>> start Excerpted records

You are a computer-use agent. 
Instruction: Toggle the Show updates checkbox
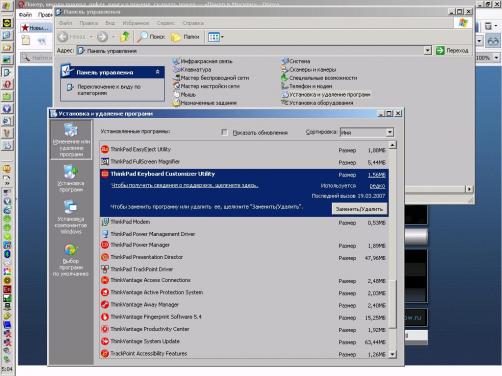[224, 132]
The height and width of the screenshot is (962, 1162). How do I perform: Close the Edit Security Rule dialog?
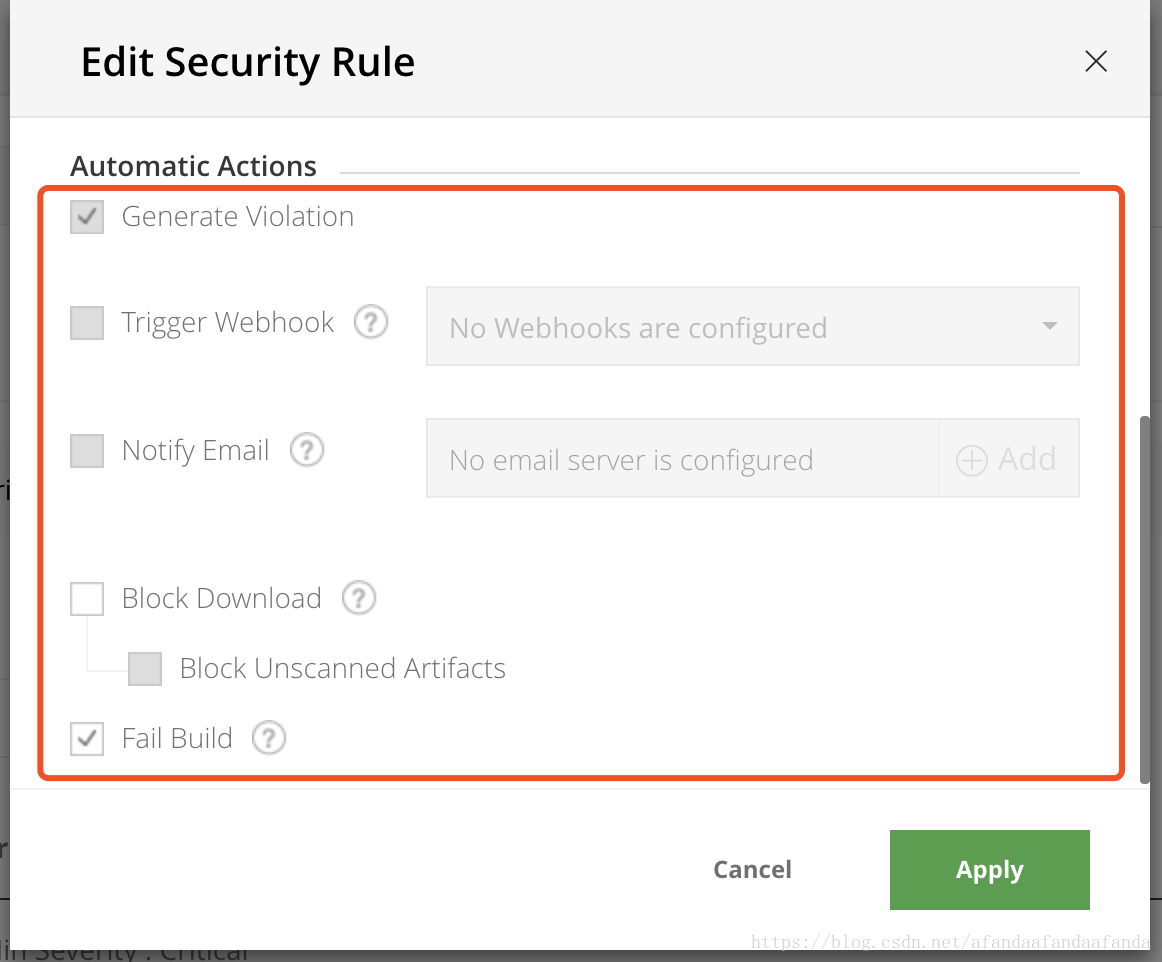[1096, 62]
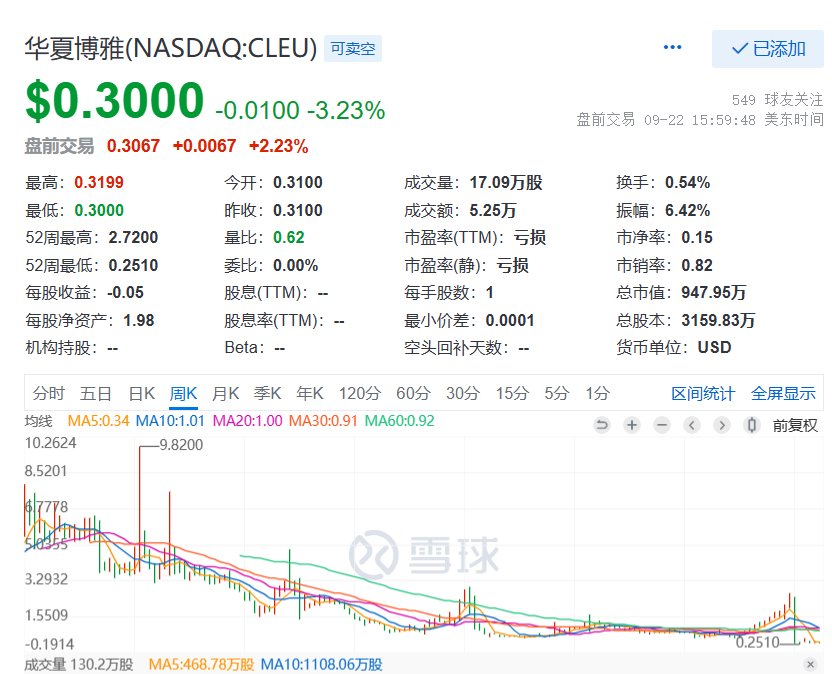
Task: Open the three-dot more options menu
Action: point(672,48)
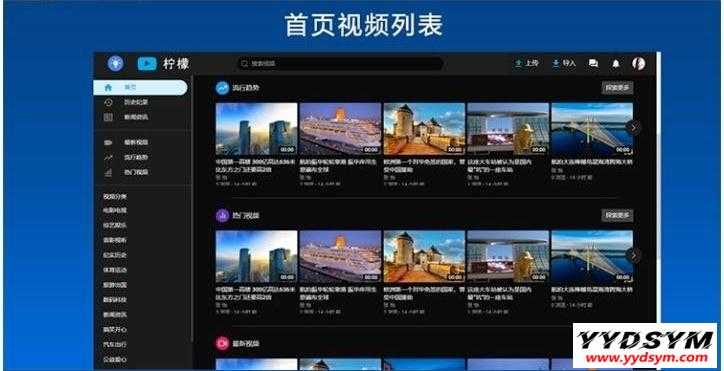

>> end Excerpted records

Can you convert all the records above into a JSON list of strings, one string per line, with blank lines omitted and the pictures left out?

[
  "You are a computer-use agent. ",
  "Instruction: Toggle the Show updates checkbox",
  "[224, 132]",
  "The height and width of the screenshot is (962, 1162). How do I perform: Close the Edit Security Rule dialog?",
  "[1096, 62]",
  "Task: Open the three-dot more options menu",
  "Action: point(672,48)"
]